Je ne suis pas une grenouille de bénitier, encore moins un mangeur de balustres, comme on désignait jadis les ultracatholiques. Moi qui, jusqu’à l’âge de vingt-sept ans, me voyait engagé dans la carrière ecclésiastique avec une mitre sur la tête, la crosse en main et de l’autre distribuant ma bague épiscopale à baiser. J’ai tout foutu ça en l’air, fort heureusement, sur les pressions du philosophe de Montréal, et aussi une difficulté à concevoir le vœu de chasteté. Ceci pour cause de priapisme (ici faites une pause et allez au dictionnaire).

Par contre j’ai toujours gardé une belle candeur face à la vie monastique et assez souvent je me rends à l’Abbaye de Saint-Benoît-du-Lac. Séjour que je recommande hautement à tous, pour tout ce que le domaine a de paisible, au pied du lac Memphrémagog. Et surtout pour la thérapie que représente l’écoute du chant grégorien. Mais là, quelle n’est pas ma surprise d’apprendre qu’un de leurs moines, Dom Dominique Minier, a sa page Facebook. Je me suis dit immédiatement, la fin du monde est proche. Car la vie monastique prend tout son sens si elle est une réclusion face au monde.



Je savais bien que les moines, du moins le Père Abbé, avaient accès à des sources d’informations comme les journaux. Mais de savoir qu’Internet est accessible aux moines me dérange un peu. À vrai dire, je ne sais pas quoi penser. Sans compter les tentations charnelles auxquelles s’exposent les moines sur l’écran quand surgissent des créatures de rêves avec des sites XXX, comme Vivid, payable par PayPal et promu par Anne-Marie Losique. Jamais le mot argent de poche n’aura trouvé ici tout son sens.

Dans un commentaire enregistré en 2013 et diffusé en trois parties sur YouTube, l’actuel Père Abbé Dom André Laberge, s’il admettait la présence des ordinateurs, émettait toutefois une restriction au fait que des moines puissent se retrouver sur des réseaux sociaux. Une année et des grenailles plus tard, c’est un de ses moines qui a non seulement son site Internet en propre comme une vedette du showbizz, mais sa page Facebook. Je cours tout de suite faire trois Je vous salue Marie. Il se produit même en spectacle avec sa voix en mode grégorien, mais soutenu par des musiciens contemporain. Saint-Benoît de là-haut doit se faire du mauvais sang. 

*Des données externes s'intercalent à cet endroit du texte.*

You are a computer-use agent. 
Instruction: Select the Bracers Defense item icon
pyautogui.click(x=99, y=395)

Dom Laberge, son patron, est un homme de grande ouverture. Et je crois que sa tolérance est tout à son honneur. Mais en même temps, c’est faire entrer le loup dans la bergerie. Je me risque à dire qu’on ne retrouverait pas l’équivalent chez les moniales,  qui sont plus encore dans l’Absolu. Elles en sont même au XXIe siècle à s’adresser aux visiteurs à travers des grillages. C’est vrai que les femmes en font toujours une tonne, avec des « Jésus mon époux ». C’est tout de même saisissant, ce renoncement total au monde. Tandis que les hommes aiment tellement le plaisir…

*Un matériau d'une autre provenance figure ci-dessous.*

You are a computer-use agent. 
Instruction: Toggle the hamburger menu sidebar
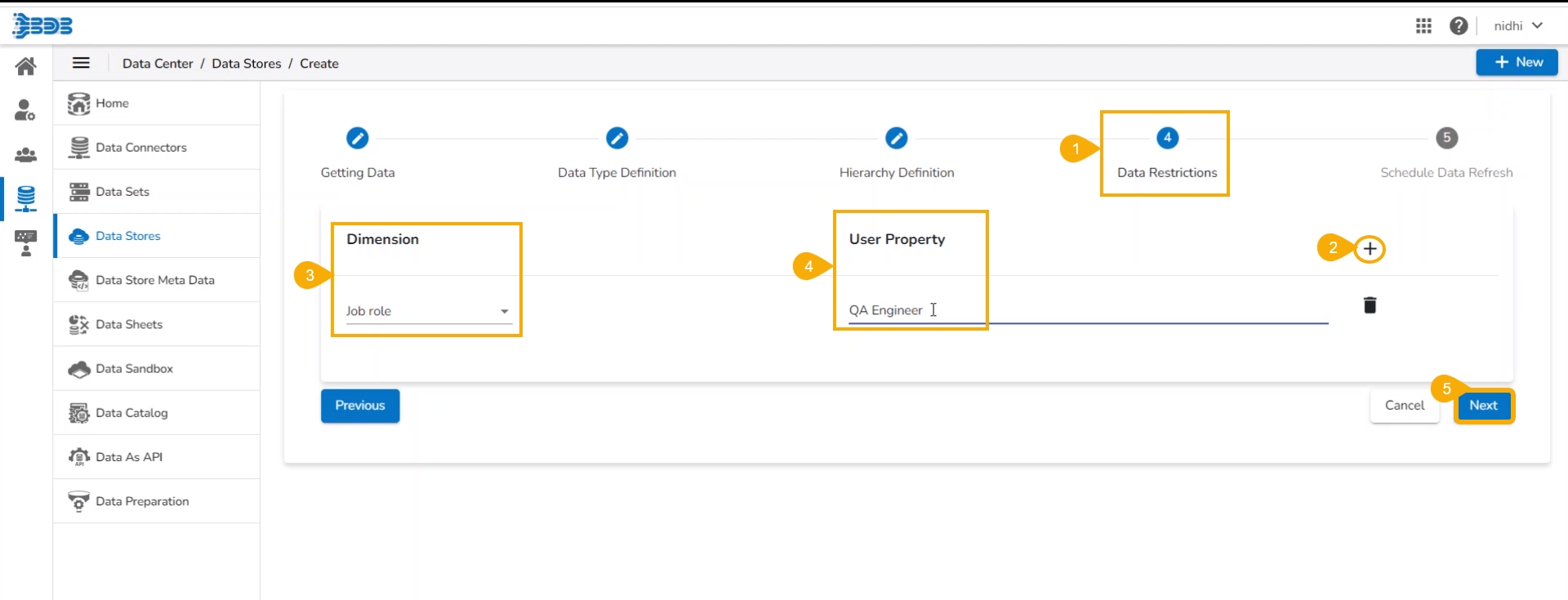[x=82, y=63]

On prétextera que les actions de Dom Minier visent à répandre le beau. L’intention est noble. Mais je dis ceci, quand un produit est super, il n’a pas besoin de faire de publicité. Le public va rapidement trouver le chemin pour chercher sa pitance. Regardez les Dollarama et la chaîne d’alimentation Adonis, on n’y fait pas de réclame et ces endroits sont amplement connus de la population. Le monastère de Saint-Benoît-du-Lac est renommé depuis des lustres. Il ne faut pas forcer la note et vouloir à tout prix faire des adhésions par le biais des réseaux sociaux. Je vous le dis, le diable est dans la place. L’apothéose sera quand des moines chanteront aux offices tout en consultant leur iPhone… Mundus sum realiter infirmos (en latin, le monde est vraiment malade).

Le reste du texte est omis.